What to do right now?

If you have access to local government funds there is a lot you can do to help build the local economy. In the book Paint your Town Red the authors detail how they took steps to keep the money they had to spend as a council and keep it in the local economy instead of going to London-based companies, encouraging the growth of local co-op based companies by spending with them first, for example. There is a lot to learn from the Preston Model but it's only a start.

In essence thinking investment instead of spending. A common model is to fund the salary of case workers for a project for a couple of years. Instead we need to think about doing this sustainably from the first, priming a pump that creates resources that can pay the salaries whatever happens. This means a change of funding arrangements doesn't stop communities getting the things they need. This approach is much harder than putting a couple of people on the payroll and giving them a desk to sit at, but ultimately much more lasting.

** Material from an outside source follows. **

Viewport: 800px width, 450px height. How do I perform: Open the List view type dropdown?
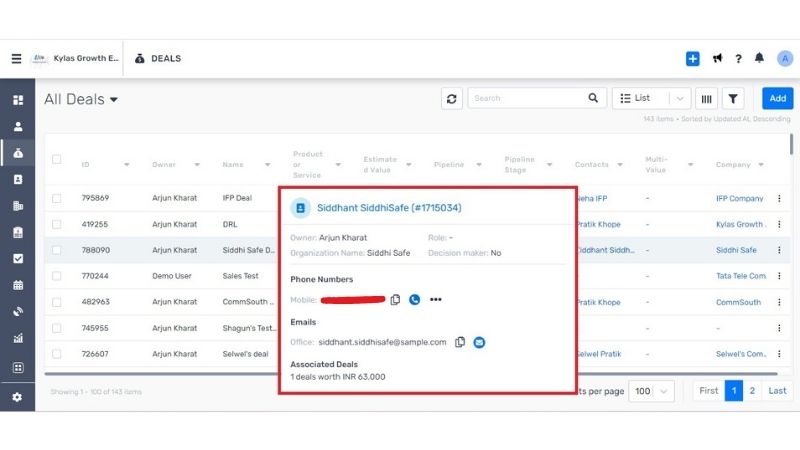[x=651, y=98]
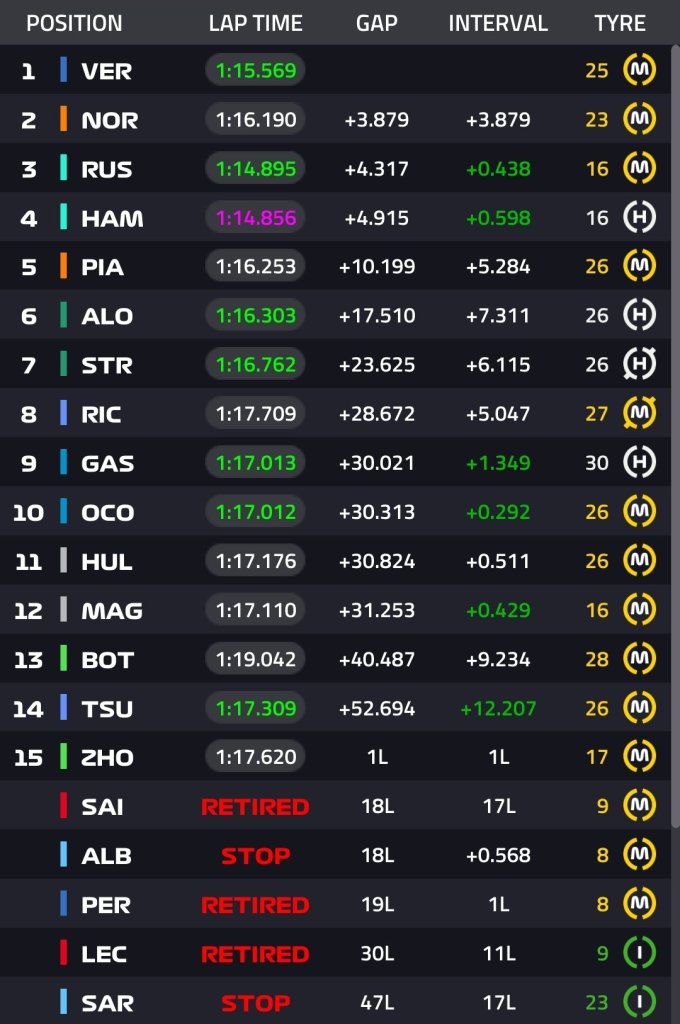
Task: Click Sargeant's intermediate tyre icon
Action: 639,1002
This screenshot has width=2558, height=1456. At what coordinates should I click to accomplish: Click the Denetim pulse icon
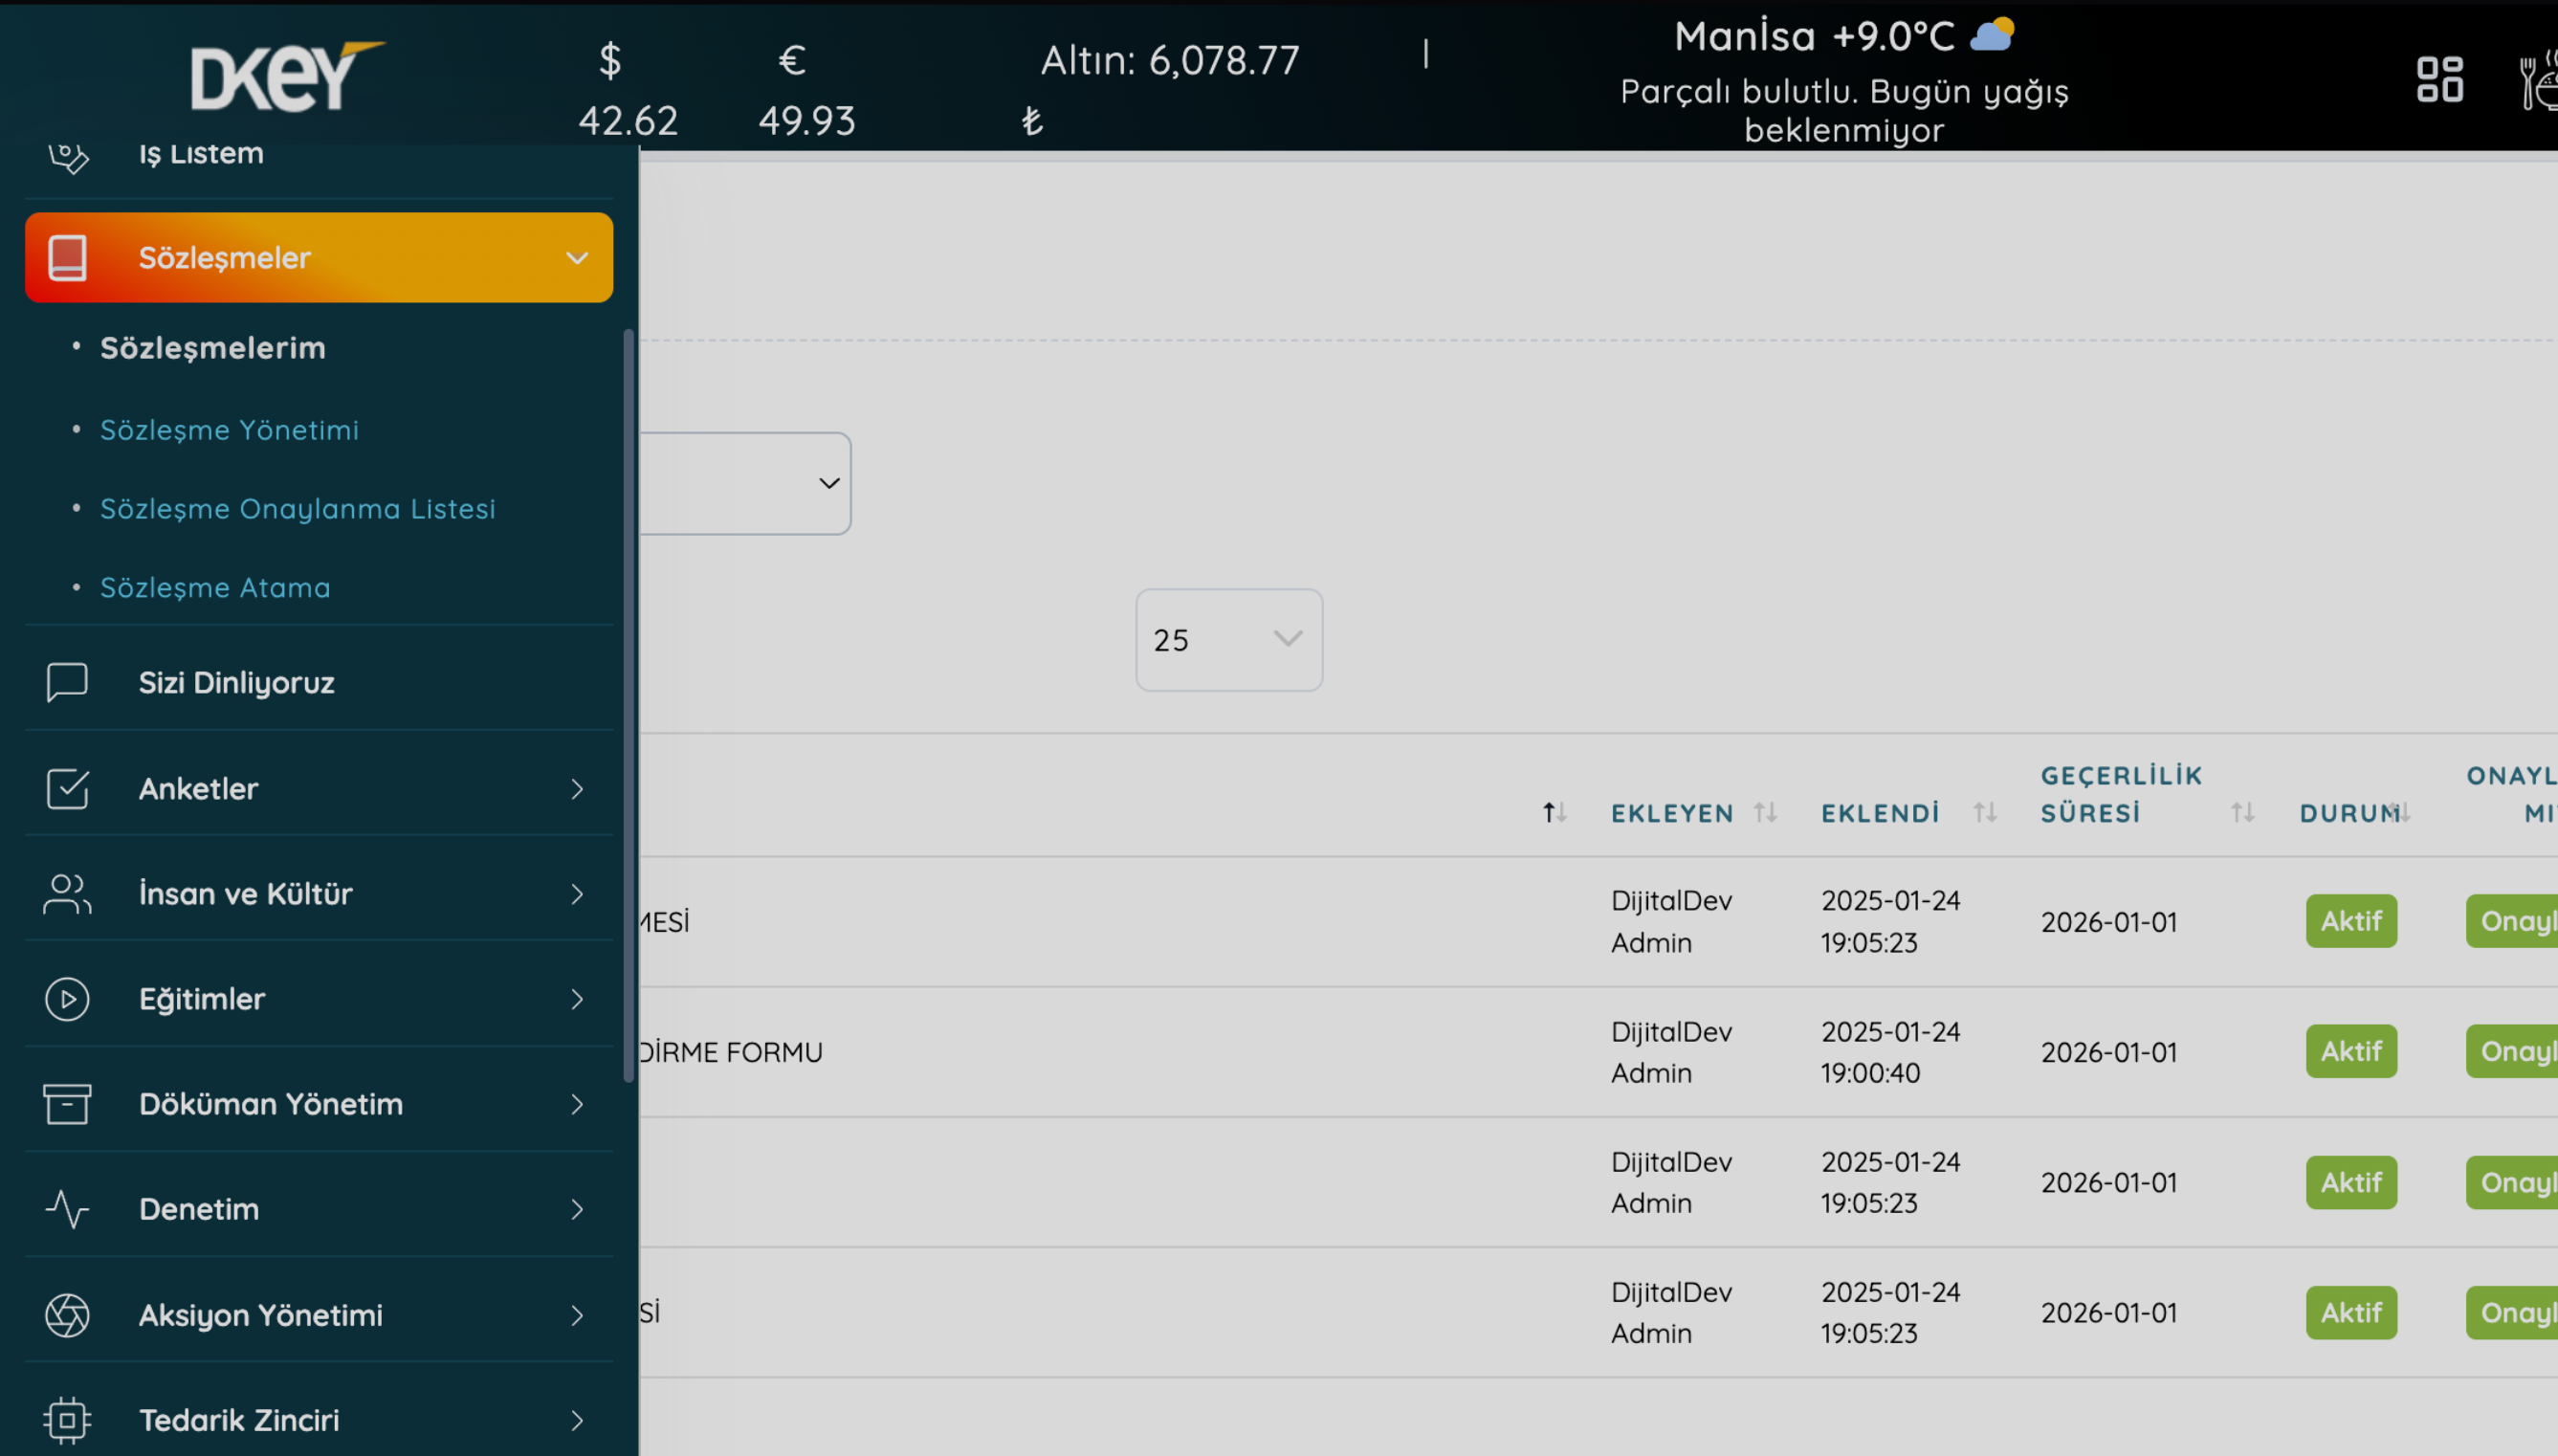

There are other avenues to build what we need from the post-Thatcher rubble. For example where I live in Birkenhead we could create some kind of mutual bond that funds things our owners no longer care to, for example swimming pools and libraries. This would help keep assets given over to the community alive. The funding and management of these organisations would have to be fully transparent and accountable. It also means the better off can help the less well off without the stigma of charity.

Building alternatives

It boils down to money. Mutual associations and the old-fashioned building societies where ordinary people can each use their own power of one to save and help others may have all been sold off in a frenzy in the 1980s but that doesn't mean we can't resurrect them again. If you look at how the billionaire Warren Buffet built his fortune he bought an insurance company first, people pay for insurance and most of the time the company keeps the money. Buffet used the income from the insurance company to fund his other businesses. If enough people band together we can do the same thing. Similarly we can start working with credit unions, we can create housing co-ops to restore and rent properties at reasonable rents. All this requires is people with the time and the will to do it.

The other thing that needs to be understood is that the things we build are open to anyone who needs them. We need they are us to be a founding principle.

Doing this is going to be hard work, there will be setbacks and stories of silliness and greed as with any human endeavour. It will be boring at times.

Yes, the revolution is boring. Good.